The matrix multiplication operation device/element according to an embodiment of the present disclosure may easily stack the weight elements 330 in the direction perpendicular to the substrate. In other words, it is possible to implement the matrix multiplication operation device/element in three dimensions, thereby significantly improving an integration degree of the element to significantly increase an operation performance that may be implemented in the same area.

FIG. 4 is a flowchart describing a method of manufacturing a matrix multiplication operation element according to an embodiment of the present disclosure.

Referring to FIG. 4, the method of manufacturing the matrix multiplication operation element may include oxidizing a substrate (S405), alternately depositing an input metal layer and an insulating layer (S410), etching a hole (S415), forming a weight element (S420), forming an activation function element (S425), and forming an output metal pole (S430).

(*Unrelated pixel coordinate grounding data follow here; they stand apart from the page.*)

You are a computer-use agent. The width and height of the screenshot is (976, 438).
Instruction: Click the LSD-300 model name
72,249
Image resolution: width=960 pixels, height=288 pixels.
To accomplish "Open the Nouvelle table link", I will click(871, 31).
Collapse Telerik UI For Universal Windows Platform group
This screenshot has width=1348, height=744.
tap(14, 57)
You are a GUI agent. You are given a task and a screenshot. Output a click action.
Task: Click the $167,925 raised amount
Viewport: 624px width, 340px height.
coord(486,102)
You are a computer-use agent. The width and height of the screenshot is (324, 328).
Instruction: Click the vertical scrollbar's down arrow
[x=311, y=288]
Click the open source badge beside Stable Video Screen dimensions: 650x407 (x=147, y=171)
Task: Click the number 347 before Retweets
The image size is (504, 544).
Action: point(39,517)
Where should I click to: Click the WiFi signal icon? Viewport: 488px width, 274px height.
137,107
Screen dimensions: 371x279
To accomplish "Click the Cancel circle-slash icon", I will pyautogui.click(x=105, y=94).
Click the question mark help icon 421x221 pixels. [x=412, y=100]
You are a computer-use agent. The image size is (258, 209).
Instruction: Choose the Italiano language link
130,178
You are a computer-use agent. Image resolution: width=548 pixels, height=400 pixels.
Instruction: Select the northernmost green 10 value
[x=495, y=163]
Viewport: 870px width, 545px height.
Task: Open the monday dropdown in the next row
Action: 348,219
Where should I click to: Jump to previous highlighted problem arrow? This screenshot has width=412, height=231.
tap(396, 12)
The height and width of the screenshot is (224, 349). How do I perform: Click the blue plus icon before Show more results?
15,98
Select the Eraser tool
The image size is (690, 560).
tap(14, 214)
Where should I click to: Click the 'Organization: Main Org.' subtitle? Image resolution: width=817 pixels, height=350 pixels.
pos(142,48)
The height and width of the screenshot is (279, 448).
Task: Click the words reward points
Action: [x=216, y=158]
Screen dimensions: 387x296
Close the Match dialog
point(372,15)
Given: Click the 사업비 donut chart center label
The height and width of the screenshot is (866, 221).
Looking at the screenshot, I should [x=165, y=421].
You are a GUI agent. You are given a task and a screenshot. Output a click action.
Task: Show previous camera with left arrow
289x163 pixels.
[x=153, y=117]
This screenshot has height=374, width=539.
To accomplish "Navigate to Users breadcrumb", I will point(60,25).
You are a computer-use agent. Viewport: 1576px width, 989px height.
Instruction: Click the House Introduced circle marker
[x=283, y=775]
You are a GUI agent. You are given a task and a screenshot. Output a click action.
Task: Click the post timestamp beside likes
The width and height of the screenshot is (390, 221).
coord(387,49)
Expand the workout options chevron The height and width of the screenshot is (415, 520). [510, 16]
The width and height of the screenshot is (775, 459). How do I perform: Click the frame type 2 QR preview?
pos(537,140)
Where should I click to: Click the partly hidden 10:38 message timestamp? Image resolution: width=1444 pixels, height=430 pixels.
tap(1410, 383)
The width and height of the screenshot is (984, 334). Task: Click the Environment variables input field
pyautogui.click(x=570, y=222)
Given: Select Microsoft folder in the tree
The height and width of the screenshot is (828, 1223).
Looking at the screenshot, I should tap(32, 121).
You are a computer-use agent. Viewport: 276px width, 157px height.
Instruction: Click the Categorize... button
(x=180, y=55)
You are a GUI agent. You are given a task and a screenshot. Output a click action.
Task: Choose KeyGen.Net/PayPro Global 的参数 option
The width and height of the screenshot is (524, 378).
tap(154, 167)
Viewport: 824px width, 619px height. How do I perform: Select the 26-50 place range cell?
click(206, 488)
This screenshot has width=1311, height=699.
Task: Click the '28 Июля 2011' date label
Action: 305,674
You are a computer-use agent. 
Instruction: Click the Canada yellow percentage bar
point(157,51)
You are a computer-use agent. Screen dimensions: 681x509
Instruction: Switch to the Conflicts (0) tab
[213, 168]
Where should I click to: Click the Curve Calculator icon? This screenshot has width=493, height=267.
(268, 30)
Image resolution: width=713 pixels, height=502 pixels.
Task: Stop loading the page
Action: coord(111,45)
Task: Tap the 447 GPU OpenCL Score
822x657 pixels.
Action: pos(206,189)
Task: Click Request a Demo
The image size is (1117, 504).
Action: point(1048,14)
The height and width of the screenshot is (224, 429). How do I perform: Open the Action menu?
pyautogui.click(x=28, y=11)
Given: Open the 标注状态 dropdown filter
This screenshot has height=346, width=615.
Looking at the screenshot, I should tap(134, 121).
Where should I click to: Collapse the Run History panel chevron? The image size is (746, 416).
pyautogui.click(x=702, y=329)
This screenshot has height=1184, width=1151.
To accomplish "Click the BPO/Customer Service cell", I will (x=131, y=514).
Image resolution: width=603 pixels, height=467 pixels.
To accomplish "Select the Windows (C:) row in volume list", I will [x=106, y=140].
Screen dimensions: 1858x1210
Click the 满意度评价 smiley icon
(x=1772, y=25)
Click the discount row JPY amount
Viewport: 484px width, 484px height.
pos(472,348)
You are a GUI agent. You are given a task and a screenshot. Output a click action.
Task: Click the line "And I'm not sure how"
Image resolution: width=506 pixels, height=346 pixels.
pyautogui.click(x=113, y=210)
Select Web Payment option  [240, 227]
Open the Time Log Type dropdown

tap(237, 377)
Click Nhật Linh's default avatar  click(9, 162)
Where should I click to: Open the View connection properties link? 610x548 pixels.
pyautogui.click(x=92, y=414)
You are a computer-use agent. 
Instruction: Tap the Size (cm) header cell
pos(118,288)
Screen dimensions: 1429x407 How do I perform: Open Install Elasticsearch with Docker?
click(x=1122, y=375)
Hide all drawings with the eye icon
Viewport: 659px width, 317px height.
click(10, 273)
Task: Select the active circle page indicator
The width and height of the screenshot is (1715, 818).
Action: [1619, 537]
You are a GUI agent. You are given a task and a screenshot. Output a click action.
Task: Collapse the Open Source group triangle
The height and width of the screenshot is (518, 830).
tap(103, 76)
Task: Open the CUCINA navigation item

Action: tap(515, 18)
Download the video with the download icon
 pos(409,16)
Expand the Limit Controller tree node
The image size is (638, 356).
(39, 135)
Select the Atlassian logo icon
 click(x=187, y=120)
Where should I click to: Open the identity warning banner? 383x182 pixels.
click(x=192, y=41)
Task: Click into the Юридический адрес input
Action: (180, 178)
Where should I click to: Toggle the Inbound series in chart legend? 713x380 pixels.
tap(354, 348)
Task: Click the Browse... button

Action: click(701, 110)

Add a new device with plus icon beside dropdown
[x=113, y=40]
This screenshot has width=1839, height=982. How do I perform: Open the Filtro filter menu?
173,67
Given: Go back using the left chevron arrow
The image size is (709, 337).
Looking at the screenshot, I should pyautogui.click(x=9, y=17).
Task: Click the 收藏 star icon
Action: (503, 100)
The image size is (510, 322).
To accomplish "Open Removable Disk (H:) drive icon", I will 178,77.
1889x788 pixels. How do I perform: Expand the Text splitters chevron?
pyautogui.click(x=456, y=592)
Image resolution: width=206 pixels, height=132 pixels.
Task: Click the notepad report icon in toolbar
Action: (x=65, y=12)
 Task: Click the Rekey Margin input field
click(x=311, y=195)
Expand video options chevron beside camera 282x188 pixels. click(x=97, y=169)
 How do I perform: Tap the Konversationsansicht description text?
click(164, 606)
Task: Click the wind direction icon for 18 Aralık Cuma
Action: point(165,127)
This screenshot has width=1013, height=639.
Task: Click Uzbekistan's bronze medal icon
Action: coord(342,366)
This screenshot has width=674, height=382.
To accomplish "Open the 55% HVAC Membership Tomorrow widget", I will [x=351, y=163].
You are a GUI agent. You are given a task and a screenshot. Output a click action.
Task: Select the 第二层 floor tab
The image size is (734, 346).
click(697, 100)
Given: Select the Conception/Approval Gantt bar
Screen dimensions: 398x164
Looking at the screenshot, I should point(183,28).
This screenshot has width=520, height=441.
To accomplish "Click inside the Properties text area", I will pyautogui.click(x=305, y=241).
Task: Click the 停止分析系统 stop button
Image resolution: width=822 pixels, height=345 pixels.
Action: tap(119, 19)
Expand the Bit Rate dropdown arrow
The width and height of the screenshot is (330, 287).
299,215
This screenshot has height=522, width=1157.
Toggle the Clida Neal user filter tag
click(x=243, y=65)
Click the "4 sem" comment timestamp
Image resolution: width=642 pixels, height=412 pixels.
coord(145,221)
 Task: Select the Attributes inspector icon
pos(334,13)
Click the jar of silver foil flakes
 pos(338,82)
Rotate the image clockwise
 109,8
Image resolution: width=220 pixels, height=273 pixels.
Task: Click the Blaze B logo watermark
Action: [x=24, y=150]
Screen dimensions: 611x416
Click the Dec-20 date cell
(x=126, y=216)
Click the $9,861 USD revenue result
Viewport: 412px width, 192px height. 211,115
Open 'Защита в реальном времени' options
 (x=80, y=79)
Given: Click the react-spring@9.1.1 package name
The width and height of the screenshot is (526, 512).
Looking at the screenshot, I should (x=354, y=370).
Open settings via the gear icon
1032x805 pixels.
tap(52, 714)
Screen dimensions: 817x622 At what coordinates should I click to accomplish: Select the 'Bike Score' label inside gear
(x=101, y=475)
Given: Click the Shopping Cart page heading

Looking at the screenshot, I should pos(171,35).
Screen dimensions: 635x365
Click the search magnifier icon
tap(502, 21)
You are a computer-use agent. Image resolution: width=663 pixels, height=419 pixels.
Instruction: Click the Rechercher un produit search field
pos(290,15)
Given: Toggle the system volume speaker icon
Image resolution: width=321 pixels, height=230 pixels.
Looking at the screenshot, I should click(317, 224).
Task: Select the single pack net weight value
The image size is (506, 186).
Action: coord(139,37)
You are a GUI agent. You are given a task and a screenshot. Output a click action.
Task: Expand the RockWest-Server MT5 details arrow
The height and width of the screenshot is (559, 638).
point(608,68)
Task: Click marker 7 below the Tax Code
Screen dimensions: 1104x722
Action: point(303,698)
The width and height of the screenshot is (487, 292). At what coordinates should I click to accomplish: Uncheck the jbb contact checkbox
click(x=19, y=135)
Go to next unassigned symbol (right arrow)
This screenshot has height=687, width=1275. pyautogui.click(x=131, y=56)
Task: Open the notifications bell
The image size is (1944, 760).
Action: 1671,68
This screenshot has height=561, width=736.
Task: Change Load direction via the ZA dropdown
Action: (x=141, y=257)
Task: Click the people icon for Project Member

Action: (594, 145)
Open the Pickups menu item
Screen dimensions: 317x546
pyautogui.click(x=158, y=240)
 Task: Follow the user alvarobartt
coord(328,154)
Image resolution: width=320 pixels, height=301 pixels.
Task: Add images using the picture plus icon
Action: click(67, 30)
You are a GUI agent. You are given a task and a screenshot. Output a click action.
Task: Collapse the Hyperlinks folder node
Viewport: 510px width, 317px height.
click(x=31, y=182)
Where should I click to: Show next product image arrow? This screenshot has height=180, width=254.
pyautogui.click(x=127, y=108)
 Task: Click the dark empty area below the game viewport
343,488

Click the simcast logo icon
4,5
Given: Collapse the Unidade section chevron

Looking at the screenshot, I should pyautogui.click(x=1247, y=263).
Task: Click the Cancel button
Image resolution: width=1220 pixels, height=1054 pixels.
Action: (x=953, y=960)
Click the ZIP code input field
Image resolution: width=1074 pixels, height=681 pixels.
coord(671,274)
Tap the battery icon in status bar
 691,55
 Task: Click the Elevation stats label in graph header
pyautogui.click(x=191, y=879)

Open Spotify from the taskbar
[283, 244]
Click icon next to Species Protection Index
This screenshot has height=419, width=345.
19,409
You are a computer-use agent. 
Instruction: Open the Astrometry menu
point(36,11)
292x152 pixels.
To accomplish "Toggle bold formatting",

The oxidizing of the substrate (S405) may form a silicon oxide (SiO2) film by applying heat to one surface of a silicon substrate. However, the present disclosure is not limited thereto, and another substrate may be utilized to treat the surface to be non-conductive rather than the thermal oxidation process of the silicon substrate.

The alternately depositing of the input metal layer and the insulating layer (S410) may alternately deposit the plurality of insulating layers 310 and the plurality of input metal layers 315 on a surface of the oxidized silicon substrate.

The deposition of the plurality of insulating layers 310 is a process used for electrical insulation and may thinly coat an insulating material such as silicon oxide (SiO₂) and nitride (Si₃N₄) on the surface. Methods such as a chemical vapor deposition (CVD) method and a physical vapor deposition (PVD) method may be used, but they are not limited thereto.

The deposition of the plurality of input metal layers 315 is a process that forms a wire or a thin film through which current may flow and may thinly coat metal on the surface. Metals such as aluminum (Al), copper (Cu), and tungsten (W) may be used, but they are not limited thereto, and processes such as sputtering or evaporation method may be used as the deposition method.

The etching of the hole (S415) may form the hole structure 320 penetrating in the direction perpendicular to the substrate from one side surface of the structure formed up to step S410 (a state in which the insulating layer and the input metal layer are alternately formed on the substrate). A wet etching method using a chemical solution and a dry etching method using plasma may be used as the etching method. However, dry etching may be more suitable as it is advantageous in creating a deep hole. The present disclosure is not limited to the two etching methods and may include any method capable of forming a hole on a wafer, such as laser drilling and mechanical drilling.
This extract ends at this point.